In the time since that trip in 1996 either my skills have dulled or my prowess at the game has been embellished in my mind, because I got my tail whopped at Windjammers 2 at PAX West. With an unexpected (and well received) Windjammers revival in 2017, DotEmu is taking us back to the court with a sequel to the 1994 original.
To suggest that Windjammers 2 is early in development might be understating the situation. The PAX West demo featured two competitors: slow but powerful Wessel (a returning favorite, now with pink mustache) and a new character who sacrifices strength for speed.
The 2017 Windjammers re-release was a straight port with no visual improvements. Windjammers 2 gives DotEmu a chance to make its own mark. The characters and animations are drawn by hand, and the color palette is vibrant.
“The philosophy behind Windjammers 2 is the same as Streets of Rage 4,” says DotEmu head of marketing Arnaud De Sousa. “It’s fully developed and published at DotEmu. It’s in-house. The build is a work-in-progress, but it’s a statement that this is really Windjammers. There have been some games that try to play like Windjammers, but Windjammers is unique.”
DotEmu always had big ambitions for the Windjammers license. The original game was developed by Data East, which went belly-up in 2003. In 2004, G-Mode bought the licenses left behind when Data East folded. Then, in 2015, Marvelous gobbled up G-Mode and all of its owned IP, including Bad Dudes and BurgerTime.
“We told the IP holders, we wanted to port Windjammers,” De Sousa says. “But we really wanted to do Windjammers 2.”
In order to deliver a sequel fans would accept, DotEmu wanted to understand how Windjammers worked under the hood. For that, the company needed a skilled programmer to pull apart the code. Kevin Delbrayelle served as lead programmer on the Windjammers port and is reprising that role on the sequel.
“Kevin spent months retro-engineering the first game just to understand how the game works,” De Sousa says. “There’s a ton of things going on in Windjammers: the frisbee moves and all the character moves. There are a lot of mechanics you just don’t see, like balancing for instance.”

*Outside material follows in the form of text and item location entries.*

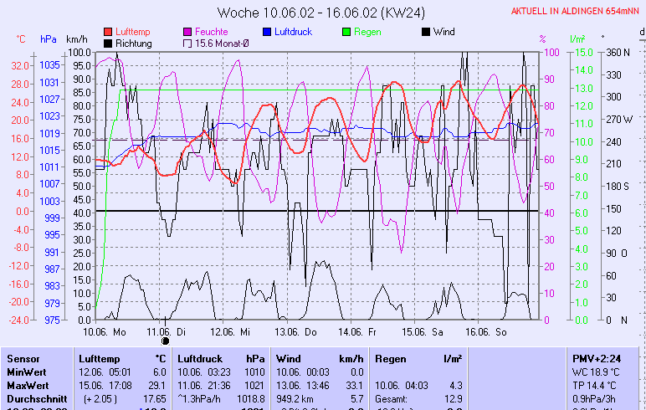This screenshot has width=646, height=410.
Task: Click the red AKTUELL IN ALDINGEN link
Action: coord(576,11)
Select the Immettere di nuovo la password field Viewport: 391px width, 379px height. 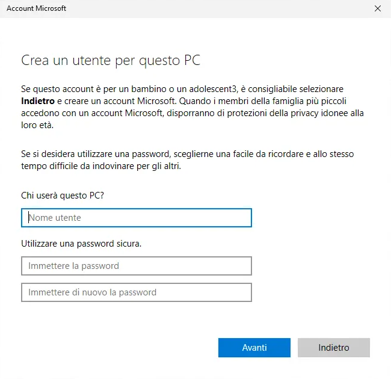pyautogui.click(x=136, y=292)
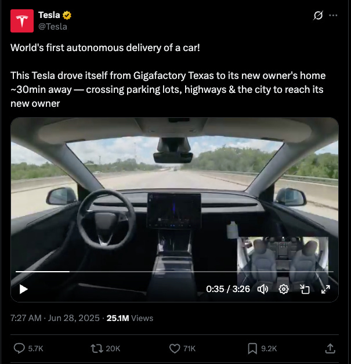351x364 pixels.
Task: Mute the video volume icon
Action: click(x=263, y=289)
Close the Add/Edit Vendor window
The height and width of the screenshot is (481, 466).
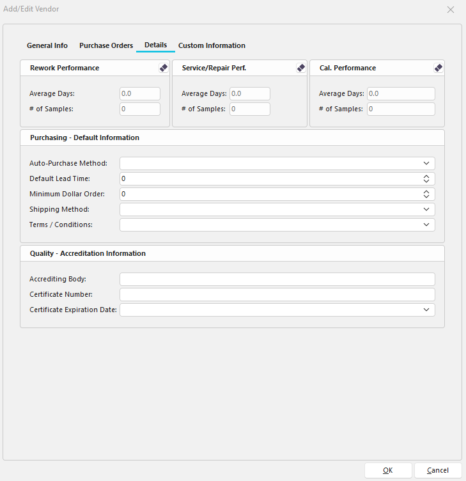point(451,10)
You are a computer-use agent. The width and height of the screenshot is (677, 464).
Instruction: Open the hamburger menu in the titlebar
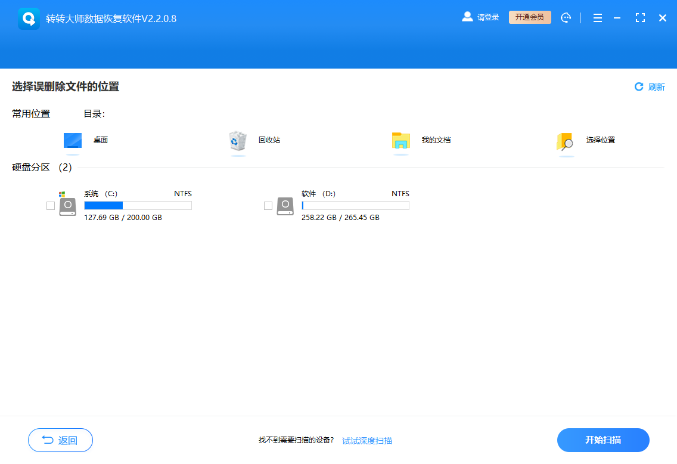pos(597,18)
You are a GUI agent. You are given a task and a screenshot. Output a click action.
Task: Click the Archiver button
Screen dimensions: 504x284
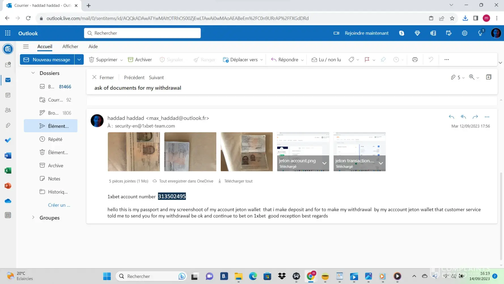click(x=140, y=60)
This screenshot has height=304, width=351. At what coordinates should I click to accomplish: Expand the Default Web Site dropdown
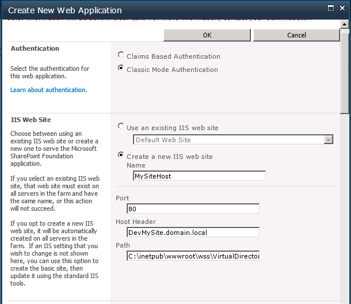(x=328, y=140)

DotEmu wasn’t content just to deliver new characters and an expanded list of stages wrapped up in a prettier package. The addition of an “EX Move” bar at the bottom of the screen brings Windjammers 2 closer to a fighting game. When the bar is full, players can triggers a move that is difficult, but not impossible, to defend.

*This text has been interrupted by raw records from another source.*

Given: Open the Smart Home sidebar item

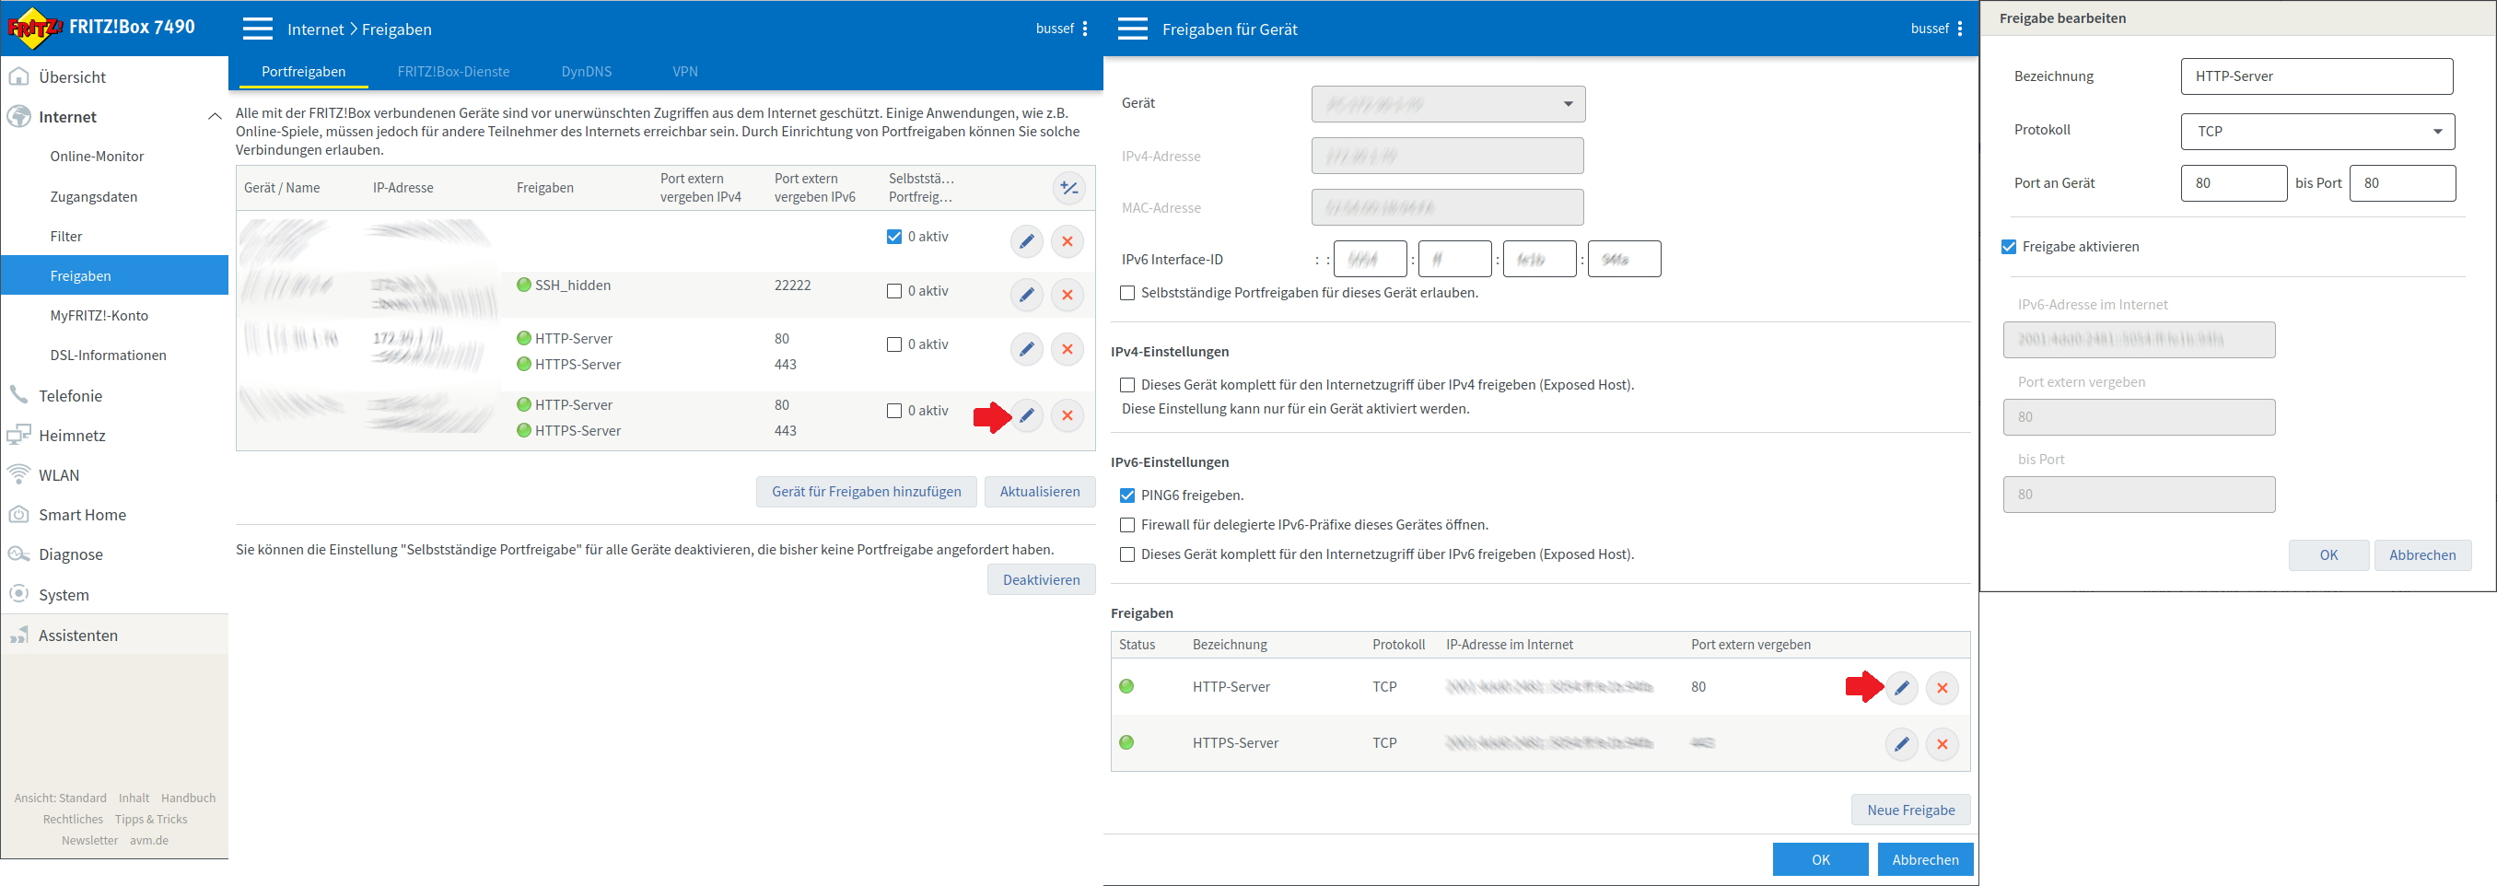Looking at the screenshot, I should pos(82,515).
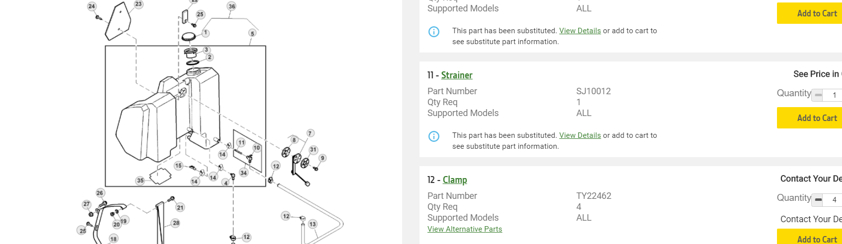Click the info icon in the top substitution notice
842x244 pixels.
tap(434, 32)
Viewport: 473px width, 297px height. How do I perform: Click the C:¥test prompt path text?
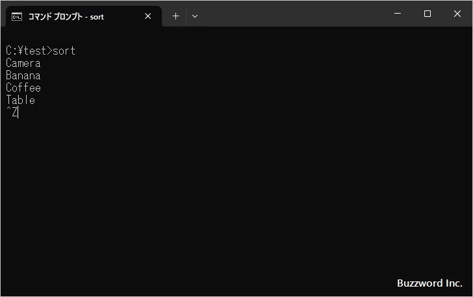[27, 51]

With Wonder Boy, Streets of Rage 4, and now Windjammers 2, DotEmu is making a name for itself with bold visual updates to classic franchises. While it’s still far too early to make a meaningful assessment on DotEmu’s tweaks to the Windjammers formula, the developer has done its research and seems to understand what made the original so well loved.
Windjammers 2 is due out for Switch and PC in 2019. The original Windjammers will also be making its way to Switch this year.